Femeninos de nombres de profesión: connotaciones peyorativas

Un fenómeno que puede frenar la adopción del femenino de un nombre de profesión es la tendencia que estos tienen a veces a cargarse de connotaciones o significados negativos.

Tenemos un ejemplo claro en sargenta. En principio, esta es la forma que debería tomar el masculino sargento para referirse a una mujer que ha adquirido este grado en el ejército. Sin embargo, este nombre se utiliza en el lenguaje coloquial con el significado de ‘mujer mandona’, lo que refleja estereotipos de género, es decir, las expectativas que están presentes en buena parte de la sociedad sobre cuáles deben ser el papel y la actitud de la mujer. Esto ha podido dificultar la adopción de este femenino y de otros femeninos de grados del ejército. La solución ha consistido en tomar la forma originariamente masculina y utilizarla tanto para hombres como para mujeres: el sargento/la sargento. Es decir, lo que era un masculino se ha convertido en común en cuanto al género.

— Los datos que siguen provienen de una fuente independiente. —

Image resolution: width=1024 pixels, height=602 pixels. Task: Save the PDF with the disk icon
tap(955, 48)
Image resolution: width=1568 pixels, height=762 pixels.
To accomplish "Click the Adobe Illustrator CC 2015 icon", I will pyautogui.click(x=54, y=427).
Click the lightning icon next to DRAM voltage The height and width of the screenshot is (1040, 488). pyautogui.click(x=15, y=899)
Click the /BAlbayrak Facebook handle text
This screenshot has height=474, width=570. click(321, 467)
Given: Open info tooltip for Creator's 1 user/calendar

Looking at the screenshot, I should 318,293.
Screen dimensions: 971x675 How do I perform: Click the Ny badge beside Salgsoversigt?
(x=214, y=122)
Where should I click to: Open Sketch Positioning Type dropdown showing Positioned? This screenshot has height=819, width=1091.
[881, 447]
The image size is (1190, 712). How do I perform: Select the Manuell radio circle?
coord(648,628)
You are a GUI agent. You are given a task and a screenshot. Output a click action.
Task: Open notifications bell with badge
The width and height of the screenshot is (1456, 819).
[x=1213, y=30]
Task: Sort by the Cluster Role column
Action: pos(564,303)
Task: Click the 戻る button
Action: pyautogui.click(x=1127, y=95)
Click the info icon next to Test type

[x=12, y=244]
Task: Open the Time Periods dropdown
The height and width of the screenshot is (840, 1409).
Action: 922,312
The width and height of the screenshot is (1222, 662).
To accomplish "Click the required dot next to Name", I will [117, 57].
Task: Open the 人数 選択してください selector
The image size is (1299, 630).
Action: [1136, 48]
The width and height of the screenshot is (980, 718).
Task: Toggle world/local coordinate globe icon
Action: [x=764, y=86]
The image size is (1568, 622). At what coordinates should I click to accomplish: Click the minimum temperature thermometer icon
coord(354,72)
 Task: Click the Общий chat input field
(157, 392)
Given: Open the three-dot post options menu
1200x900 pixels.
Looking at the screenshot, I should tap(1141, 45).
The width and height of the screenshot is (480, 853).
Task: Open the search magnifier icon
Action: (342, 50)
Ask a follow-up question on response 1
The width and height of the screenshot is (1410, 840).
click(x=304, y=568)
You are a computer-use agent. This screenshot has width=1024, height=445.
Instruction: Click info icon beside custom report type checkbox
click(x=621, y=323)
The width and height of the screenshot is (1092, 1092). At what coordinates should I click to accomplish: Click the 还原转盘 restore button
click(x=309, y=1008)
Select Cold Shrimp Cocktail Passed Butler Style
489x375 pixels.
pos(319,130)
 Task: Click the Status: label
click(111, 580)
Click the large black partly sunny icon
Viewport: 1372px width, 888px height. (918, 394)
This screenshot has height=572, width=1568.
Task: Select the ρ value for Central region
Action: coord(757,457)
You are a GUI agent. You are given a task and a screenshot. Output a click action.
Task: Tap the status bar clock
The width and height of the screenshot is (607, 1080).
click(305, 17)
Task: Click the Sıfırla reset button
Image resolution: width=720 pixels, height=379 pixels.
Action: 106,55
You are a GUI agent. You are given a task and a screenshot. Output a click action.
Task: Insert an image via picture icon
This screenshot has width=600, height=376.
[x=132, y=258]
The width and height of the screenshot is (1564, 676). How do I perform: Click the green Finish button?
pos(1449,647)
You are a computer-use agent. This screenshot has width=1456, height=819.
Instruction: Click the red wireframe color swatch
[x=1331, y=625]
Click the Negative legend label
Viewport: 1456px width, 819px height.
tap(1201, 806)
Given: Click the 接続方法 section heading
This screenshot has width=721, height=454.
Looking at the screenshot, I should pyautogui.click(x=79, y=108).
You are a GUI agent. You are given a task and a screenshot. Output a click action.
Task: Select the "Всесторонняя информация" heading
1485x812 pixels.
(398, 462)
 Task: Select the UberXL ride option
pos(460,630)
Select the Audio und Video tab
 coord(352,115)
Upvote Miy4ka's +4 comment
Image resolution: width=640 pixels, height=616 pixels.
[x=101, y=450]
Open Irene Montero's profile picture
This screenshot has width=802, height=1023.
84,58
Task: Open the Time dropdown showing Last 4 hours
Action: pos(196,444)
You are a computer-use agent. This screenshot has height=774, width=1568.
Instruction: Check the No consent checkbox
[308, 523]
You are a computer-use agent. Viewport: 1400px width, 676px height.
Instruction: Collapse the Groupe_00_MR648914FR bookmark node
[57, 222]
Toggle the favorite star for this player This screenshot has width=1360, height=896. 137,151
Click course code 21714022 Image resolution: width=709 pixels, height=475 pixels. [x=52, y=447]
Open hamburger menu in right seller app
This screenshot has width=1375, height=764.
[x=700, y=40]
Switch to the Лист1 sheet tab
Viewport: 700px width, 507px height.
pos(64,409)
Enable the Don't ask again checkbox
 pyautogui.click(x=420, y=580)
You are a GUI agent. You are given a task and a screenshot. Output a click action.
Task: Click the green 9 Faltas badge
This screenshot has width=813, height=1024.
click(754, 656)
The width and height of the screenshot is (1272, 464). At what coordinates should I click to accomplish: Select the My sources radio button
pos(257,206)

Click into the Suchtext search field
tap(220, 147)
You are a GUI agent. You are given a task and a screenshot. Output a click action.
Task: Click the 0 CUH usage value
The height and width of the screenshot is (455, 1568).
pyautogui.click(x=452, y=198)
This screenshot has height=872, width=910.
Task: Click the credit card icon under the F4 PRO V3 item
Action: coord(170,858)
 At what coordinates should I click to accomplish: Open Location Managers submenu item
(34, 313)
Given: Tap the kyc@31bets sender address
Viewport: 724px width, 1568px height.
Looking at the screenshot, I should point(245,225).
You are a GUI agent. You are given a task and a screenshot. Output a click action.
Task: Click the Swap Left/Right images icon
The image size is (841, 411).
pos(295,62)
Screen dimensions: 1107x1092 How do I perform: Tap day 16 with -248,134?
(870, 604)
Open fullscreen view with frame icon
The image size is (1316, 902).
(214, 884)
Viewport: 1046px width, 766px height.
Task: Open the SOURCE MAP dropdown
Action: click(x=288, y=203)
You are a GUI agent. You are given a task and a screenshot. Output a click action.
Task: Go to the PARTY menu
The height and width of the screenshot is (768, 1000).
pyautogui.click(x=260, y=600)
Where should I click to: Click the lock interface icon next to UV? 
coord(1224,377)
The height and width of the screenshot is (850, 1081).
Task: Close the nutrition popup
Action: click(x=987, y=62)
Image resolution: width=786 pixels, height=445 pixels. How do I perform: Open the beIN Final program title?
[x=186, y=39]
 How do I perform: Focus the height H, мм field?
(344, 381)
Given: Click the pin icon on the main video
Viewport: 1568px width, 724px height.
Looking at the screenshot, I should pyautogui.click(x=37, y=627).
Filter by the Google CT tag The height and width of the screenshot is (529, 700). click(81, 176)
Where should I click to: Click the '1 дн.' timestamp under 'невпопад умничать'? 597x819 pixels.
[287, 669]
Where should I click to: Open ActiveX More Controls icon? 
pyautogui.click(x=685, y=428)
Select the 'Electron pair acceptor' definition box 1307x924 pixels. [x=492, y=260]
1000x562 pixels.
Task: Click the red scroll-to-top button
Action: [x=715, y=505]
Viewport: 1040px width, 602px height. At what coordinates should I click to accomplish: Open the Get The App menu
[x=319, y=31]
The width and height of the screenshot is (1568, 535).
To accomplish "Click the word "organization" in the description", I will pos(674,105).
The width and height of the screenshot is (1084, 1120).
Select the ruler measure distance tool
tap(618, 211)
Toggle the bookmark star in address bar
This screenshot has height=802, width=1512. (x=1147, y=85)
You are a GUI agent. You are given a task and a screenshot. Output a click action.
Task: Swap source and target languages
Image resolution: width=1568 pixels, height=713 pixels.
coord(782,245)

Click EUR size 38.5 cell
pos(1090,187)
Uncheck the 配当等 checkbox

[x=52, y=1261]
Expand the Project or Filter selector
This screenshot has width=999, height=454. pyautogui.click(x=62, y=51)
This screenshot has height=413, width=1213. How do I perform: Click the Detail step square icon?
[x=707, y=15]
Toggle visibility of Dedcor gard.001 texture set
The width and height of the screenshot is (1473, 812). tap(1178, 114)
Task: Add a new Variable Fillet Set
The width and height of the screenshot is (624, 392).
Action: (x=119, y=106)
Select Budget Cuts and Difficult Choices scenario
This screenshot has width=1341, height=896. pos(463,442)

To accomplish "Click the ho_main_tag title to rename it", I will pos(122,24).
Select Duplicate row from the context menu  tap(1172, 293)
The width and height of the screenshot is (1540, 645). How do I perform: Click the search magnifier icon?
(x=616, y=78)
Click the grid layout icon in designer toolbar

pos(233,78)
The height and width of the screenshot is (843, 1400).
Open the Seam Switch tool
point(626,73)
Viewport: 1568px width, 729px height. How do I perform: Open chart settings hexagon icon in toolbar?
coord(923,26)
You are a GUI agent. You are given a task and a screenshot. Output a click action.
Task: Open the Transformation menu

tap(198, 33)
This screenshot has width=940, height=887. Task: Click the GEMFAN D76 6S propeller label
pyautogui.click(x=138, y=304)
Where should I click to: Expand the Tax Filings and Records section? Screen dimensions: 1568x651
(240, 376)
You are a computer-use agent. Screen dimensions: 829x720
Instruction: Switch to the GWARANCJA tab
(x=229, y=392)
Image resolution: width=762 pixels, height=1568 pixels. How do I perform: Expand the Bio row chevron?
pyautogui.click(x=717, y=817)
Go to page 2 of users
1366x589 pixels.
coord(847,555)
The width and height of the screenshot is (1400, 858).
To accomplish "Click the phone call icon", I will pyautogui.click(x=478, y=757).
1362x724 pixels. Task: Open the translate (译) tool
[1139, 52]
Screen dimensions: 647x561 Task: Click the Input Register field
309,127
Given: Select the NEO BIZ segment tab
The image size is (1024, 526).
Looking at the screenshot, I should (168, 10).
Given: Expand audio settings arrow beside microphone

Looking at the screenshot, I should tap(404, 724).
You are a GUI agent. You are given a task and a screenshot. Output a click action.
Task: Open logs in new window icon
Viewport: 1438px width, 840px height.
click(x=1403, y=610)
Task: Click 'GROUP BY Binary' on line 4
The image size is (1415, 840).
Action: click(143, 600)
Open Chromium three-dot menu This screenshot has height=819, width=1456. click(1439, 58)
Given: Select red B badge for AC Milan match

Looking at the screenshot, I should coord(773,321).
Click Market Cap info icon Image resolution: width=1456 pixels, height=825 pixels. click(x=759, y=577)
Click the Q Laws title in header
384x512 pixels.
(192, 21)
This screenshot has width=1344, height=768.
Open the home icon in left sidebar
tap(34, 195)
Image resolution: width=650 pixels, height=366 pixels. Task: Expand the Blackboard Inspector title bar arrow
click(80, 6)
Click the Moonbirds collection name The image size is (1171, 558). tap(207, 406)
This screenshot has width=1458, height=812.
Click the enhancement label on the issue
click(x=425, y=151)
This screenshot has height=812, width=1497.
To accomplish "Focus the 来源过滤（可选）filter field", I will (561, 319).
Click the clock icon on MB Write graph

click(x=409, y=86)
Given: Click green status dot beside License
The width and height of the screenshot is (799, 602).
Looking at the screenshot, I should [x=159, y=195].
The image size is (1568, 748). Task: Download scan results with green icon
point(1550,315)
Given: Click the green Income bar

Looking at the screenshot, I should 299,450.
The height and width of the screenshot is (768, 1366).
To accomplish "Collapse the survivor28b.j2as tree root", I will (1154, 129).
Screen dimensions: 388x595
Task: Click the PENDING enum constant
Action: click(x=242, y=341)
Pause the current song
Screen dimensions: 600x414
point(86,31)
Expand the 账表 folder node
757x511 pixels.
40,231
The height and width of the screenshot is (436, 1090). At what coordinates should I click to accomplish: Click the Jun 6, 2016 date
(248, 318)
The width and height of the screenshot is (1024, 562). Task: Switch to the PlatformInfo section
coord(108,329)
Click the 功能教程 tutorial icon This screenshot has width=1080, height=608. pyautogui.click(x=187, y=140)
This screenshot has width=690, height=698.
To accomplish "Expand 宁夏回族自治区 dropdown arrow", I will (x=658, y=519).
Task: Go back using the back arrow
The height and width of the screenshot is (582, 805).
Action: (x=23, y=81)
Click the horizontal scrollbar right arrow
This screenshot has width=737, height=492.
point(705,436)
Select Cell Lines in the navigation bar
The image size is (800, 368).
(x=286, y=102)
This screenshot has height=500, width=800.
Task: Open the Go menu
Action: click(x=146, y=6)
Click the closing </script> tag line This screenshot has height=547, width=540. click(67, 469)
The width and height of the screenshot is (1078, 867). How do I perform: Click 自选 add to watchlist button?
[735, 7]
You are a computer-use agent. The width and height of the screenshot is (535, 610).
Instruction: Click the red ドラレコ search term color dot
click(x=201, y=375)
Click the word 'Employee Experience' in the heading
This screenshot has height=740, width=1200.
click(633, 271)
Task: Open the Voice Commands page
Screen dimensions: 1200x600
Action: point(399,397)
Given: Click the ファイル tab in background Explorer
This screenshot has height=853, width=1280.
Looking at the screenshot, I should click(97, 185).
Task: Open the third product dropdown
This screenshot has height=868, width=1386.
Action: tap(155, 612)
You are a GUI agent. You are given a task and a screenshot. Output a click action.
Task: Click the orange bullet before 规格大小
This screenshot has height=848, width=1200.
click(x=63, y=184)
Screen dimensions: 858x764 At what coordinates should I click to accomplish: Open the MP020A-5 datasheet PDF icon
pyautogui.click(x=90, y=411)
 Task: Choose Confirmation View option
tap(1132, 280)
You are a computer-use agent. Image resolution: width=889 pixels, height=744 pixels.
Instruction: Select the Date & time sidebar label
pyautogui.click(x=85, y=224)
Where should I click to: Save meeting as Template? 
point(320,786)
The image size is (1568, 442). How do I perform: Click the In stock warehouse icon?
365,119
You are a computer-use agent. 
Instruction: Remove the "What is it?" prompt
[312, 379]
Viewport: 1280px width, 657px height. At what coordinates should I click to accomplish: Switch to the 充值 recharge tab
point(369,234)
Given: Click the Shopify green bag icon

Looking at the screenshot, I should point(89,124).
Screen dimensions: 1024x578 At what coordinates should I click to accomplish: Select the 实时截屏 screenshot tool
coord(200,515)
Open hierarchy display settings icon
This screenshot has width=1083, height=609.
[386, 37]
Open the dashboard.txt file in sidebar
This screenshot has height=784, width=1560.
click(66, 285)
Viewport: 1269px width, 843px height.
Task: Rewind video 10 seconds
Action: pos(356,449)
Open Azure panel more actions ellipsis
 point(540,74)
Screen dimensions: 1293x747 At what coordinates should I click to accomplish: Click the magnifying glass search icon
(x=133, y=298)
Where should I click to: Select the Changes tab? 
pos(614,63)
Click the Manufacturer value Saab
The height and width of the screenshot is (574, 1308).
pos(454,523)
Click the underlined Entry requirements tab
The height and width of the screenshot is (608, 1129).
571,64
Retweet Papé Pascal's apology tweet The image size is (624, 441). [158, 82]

También se han utilizado a menudo femeninos como ingeniera, filósofa, etc. como arma arrojadiza contra cualquier mujer que se atreviera a inmiscuirse en tareas que algunos consideraban territorio exclusivo de los hombres. A este respecto nos viene que ni pintado el siguiente ejemplo de Rubén Darío:

(1) Y, mi filósofa rubia, las cosas de la política son obra de los gordos y calvos senadores [Rubén Darío: “Historia de un 25 de mayo”, en Cuentos].

En (1) quedan claramente delimitados los que, a juicio del narrador, deben ser los territorios de hombres y mujeres. Lo importante en las mujeres es su aspecto (de ahí que aparezca el adjetivo rubia junto a filósofa). El aspecto físico, en cambio, carece de importancia en los hombres, que son los que se dedican a mandar.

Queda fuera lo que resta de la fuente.